[Collected data]
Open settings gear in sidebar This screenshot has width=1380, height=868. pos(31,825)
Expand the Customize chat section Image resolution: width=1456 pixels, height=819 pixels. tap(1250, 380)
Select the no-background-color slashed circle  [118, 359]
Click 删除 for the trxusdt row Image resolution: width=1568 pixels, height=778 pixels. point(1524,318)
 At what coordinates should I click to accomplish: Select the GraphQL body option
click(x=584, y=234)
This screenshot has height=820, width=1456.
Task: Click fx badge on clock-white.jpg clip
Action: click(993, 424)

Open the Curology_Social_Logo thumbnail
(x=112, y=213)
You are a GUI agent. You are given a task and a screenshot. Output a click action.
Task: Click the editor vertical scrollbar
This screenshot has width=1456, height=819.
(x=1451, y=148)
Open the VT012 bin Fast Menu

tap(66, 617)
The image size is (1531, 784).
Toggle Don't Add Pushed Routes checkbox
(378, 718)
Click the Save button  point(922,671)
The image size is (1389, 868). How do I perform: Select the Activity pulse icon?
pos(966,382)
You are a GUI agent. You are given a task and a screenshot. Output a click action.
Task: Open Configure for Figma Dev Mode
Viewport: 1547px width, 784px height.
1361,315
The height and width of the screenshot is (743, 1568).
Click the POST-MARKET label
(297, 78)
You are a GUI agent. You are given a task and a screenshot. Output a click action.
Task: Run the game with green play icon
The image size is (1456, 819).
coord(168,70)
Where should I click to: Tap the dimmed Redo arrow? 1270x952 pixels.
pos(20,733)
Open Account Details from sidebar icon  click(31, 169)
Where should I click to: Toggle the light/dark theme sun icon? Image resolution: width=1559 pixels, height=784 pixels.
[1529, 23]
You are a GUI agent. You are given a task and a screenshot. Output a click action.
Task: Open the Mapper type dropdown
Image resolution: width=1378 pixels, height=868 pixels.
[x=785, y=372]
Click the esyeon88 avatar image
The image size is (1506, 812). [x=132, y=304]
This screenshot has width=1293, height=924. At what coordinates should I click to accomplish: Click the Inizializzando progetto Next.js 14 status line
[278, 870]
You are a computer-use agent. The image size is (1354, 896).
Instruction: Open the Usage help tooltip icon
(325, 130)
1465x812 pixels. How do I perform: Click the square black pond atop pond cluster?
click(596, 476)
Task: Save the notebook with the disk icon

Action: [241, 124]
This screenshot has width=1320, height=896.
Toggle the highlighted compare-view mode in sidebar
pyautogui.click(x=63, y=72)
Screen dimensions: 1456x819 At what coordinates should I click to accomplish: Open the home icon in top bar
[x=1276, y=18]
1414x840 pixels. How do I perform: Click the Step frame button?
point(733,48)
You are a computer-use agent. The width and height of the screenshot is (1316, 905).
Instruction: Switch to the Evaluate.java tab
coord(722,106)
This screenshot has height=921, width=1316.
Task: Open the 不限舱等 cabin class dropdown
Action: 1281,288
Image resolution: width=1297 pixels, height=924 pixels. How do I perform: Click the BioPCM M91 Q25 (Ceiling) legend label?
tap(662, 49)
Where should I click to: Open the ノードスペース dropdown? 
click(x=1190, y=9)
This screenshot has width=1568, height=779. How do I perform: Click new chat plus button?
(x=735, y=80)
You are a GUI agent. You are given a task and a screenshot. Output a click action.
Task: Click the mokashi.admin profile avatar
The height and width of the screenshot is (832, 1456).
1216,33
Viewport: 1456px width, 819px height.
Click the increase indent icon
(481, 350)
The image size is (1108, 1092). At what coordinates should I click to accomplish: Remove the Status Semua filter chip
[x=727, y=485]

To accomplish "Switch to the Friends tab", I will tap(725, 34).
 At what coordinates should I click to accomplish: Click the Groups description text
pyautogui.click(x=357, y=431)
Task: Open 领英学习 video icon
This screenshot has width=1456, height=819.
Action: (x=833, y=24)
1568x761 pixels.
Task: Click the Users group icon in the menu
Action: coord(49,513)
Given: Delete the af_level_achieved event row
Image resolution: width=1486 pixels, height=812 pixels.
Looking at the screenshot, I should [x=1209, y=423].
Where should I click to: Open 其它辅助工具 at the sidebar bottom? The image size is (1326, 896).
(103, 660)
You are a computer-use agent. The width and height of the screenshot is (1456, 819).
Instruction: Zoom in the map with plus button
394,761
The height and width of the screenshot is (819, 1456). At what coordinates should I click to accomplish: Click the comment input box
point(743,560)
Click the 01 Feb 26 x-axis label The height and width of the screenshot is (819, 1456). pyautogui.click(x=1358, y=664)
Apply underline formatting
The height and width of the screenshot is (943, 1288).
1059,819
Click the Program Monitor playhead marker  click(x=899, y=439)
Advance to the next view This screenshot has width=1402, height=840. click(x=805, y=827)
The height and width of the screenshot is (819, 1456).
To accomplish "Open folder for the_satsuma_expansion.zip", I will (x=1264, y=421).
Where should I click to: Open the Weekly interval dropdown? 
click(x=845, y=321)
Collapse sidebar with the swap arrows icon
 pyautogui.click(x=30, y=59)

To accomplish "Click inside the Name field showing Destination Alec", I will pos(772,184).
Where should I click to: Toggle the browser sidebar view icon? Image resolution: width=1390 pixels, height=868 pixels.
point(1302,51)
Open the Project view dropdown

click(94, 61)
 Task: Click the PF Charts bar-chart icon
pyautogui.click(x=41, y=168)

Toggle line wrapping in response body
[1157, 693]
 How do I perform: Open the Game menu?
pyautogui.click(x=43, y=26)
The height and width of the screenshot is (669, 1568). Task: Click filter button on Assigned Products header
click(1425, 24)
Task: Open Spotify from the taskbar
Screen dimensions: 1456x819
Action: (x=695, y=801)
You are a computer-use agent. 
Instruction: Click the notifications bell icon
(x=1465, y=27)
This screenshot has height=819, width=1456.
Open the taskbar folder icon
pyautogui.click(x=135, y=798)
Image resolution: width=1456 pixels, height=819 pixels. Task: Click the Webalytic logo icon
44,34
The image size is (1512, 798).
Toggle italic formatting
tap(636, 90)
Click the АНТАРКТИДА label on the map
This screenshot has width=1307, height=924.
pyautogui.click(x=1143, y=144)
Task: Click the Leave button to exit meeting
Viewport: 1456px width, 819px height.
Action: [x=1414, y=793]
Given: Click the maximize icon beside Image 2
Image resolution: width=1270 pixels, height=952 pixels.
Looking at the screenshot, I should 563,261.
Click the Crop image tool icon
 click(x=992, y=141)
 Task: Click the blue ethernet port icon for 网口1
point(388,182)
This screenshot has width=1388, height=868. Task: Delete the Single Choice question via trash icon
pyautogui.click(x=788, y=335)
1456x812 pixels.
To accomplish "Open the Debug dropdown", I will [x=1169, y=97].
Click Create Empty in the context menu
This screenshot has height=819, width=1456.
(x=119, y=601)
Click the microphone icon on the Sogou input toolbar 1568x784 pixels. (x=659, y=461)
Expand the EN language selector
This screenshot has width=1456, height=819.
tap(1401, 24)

- _EXERCISE OBJECTIVE_
Nothing in the data may be left out. Copy all of it exactly.

- _RESULT BELOW_
Open settings gear in sidebar This screenshot has width=1380, height=868. pos(31,825)
Expand the Customize chat section Image resolution: width=1456 pixels, height=819 pixels. tap(1250, 380)
Select the no-background-color slashed circle  [118, 359]
Click 删除 for the trxusdt row Image resolution: width=1568 pixels, height=778 pixels. point(1524,318)
 At what coordinates should I click to accomplish: Select the GraphQL body option
click(x=584, y=234)
This screenshot has height=820, width=1456.
Task: Click fx badge on clock-white.jpg clip
Action: click(993, 424)

Open the Curology_Social_Logo thumbnail
(x=112, y=213)
You are a GUI agent. You are given a task and a screenshot. Output a click action.
Task: Click the editor vertical scrollbar
This screenshot has width=1456, height=819.
(x=1451, y=148)
Open the VT012 bin Fast Menu

tap(66, 617)
The image size is (1531, 784).
Toggle Don't Add Pushed Routes checkbox
(378, 718)
Click the Save button  point(922,671)
The image size is (1389, 868). How do I perform: Select the Activity pulse icon?
pos(966,382)
You are a GUI agent. You are given a task and a screenshot. Output a click action.
Task: Open Configure for Figma Dev Mode
Viewport: 1547px width, 784px height.
1361,315
The height and width of the screenshot is (743, 1568).
Click the POST-MARKET label
(297, 78)
You are a GUI agent. You are given a task and a screenshot. Output a click action.
Task: Run the game with green play icon
The image size is (1456, 819).
coord(168,70)
Where should I click to: Tap the dimmed Redo arrow? 1270x952 pixels.
pos(20,733)
Open Account Details from sidebar icon  click(31, 169)
Where should I click to: Toggle the light/dark theme sun icon? Image resolution: width=1559 pixels, height=784 pixels.
[1529, 23]
You are a GUI agent. You are given a task and a screenshot. Output a click action.
Task: Open the Mapper type dropdown
Image resolution: width=1378 pixels, height=868 pixels.
[x=785, y=372]
Click the esyeon88 avatar image
The image size is (1506, 812). [x=132, y=304]
This screenshot has width=1293, height=924. At what coordinates should I click to accomplish: Click the Inizializzando progetto Next.js 14 status line
[278, 870]
You are a computer-use agent. The image size is (1354, 896).
Instruction: Open the Usage help tooltip icon
(325, 130)
1465x812 pixels. How do I perform: Click the square black pond atop pond cluster?
click(596, 476)
Task: Save the notebook with the disk icon

Action: [241, 124]
This screenshot has width=1320, height=896.
Toggle the highlighted compare-view mode in sidebar
pyautogui.click(x=63, y=72)
Screen dimensions: 1456x819 At what coordinates should I click to accomplish: Open the home icon in top bar
[x=1276, y=18]
1414x840 pixels. How do I perform: Click the Step frame button?
point(733,48)
You are a computer-use agent. The width and height of the screenshot is (1316, 905).
Instruction: Switch to the Evaluate.java tab
coord(722,106)
This screenshot has height=921, width=1316.
Task: Open the 不限舱等 cabin class dropdown
Action: 1281,288
Image resolution: width=1297 pixels, height=924 pixels. How do I perform: Click the BioPCM M91 Q25 (Ceiling) legend label?
tap(662, 49)
Where should I click to: Open the ノードスペース dropdown? 
click(x=1190, y=9)
This screenshot has width=1568, height=779. How do I perform: Click new chat plus button?
(x=735, y=80)
You are a GUI agent. You are given a task and a screenshot. Output a click action.
Task: Click the mokashi.admin profile avatar
The height and width of the screenshot is (832, 1456).
1216,33
Viewport: 1456px width, 819px height.
Click the increase indent icon
(481, 350)
The image size is (1108, 1092). At what coordinates should I click to accomplish: Remove the Status Semua filter chip
[x=727, y=485]

To accomplish "Switch to the Friends tab", I will tap(725, 34).
 At what coordinates should I click to accomplish: Click the Groups description text
pyautogui.click(x=357, y=431)
Task: Open 领英学习 video icon
This screenshot has width=1456, height=819.
Action: (x=833, y=24)
1568x761 pixels.
Task: Click the Users group icon in the menu
Action: coord(49,513)
Given: Delete the af_level_achieved event row
Image resolution: width=1486 pixels, height=812 pixels.
Looking at the screenshot, I should [x=1209, y=423].
Where should I click to: Open 其它辅助工具 at the sidebar bottom? The image size is (1326, 896).
(103, 660)
You are a computer-use agent. The width and height of the screenshot is (1456, 819).
Instruction: Zoom in the map with plus button
394,761
The height and width of the screenshot is (819, 1456). At what coordinates should I click to accomplish: Click the comment input box
point(743,560)
Click the 01 Feb 26 x-axis label The height and width of the screenshot is (819, 1456). pyautogui.click(x=1358, y=664)
Apply underline formatting
The height and width of the screenshot is (943, 1288).
1059,819
Click the Program Monitor playhead marker  click(x=899, y=439)
Advance to the next view This screenshot has width=1402, height=840. click(x=805, y=827)
The height and width of the screenshot is (819, 1456).
To accomplish "Open folder for the_satsuma_expansion.zip", I will (x=1264, y=421).
Where should I click to: Open the Weekly interval dropdown? 
click(x=845, y=321)
Collapse sidebar with the swap arrows icon
 pyautogui.click(x=30, y=59)

To accomplish "Click inside the Name field showing Destination Alec", I will pos(772,184).
Where should I click to: Toggle the browser sidebar view icon? Image resolution: width=1390 pixels, height=868 pixels.
point(1302,51)
Open the Project view dropdown

click(94, 61)
 Task: Click the PF Charts bar-chart icon
pyautogui.click(x=41, y=168)

Toggle line wrapping in response body
[1157, 693]
 How do I perform: Open the Game menu?
pyautogui.click(x=43, y=26)
The height and width of the screenshot is (669, 1568). Task: Click filter button on Assigned Products header
click(1425, 24)
Task: Open Spotify from the taskbar
Screen dimensions: 1456x819
Action: (x=695, y=801)
You are a computer-use agent. 
Instruction: Click the notifications bell icon
(x=1465, y=27)
This screenshot has height=819, width=1456.
Open the taskbar folder icon
pyautogui.click(x=135, y=798)
Image resolution: width=1456 pixels, height=819 pixels. Task: Click the Webalytic logo icon
44,34
The image size is (1512, 798).
Toggle italic formatting
tap(636, 90)
Click the АНТАРКТИДА label on the map
This screenshot has width=1307, height=924.
pyautogui.click(x=1143, y=144)
Task: Click the Leave button to exit meeting
Viewport: 1456px width, 819px height.
Action: [x=1414, y=793]
Given: Click the maximize icon beside Image 2
Image resolution: width=1270 pixels, height=952 pixels.
Looking at the screenshot, I should 563,261.
Click the Crop image tool icon
 click(x=992, y=141)
 Task: Click the blue ethernet port icon for 网口1
point(388,182)
This screenshot has width=1388, height=868. Task: Delete the Single Choice question via trash icon
pyautogui.click(x=788, y=335)
1456x812 pixels.
To accomplish "Open the Debug dropdown", I will [x=1169, y=97].
Click Create Empty in the context menu
This screenshot has height=819, width=1456.
(x=119, y=601)
Click the microphone icon on the Sogou input toolbar 1568x784 pixels. (x=659, y=461)
Expand the EN language selector
This screenshot has width=1456, height=819.
tap(1401, 24)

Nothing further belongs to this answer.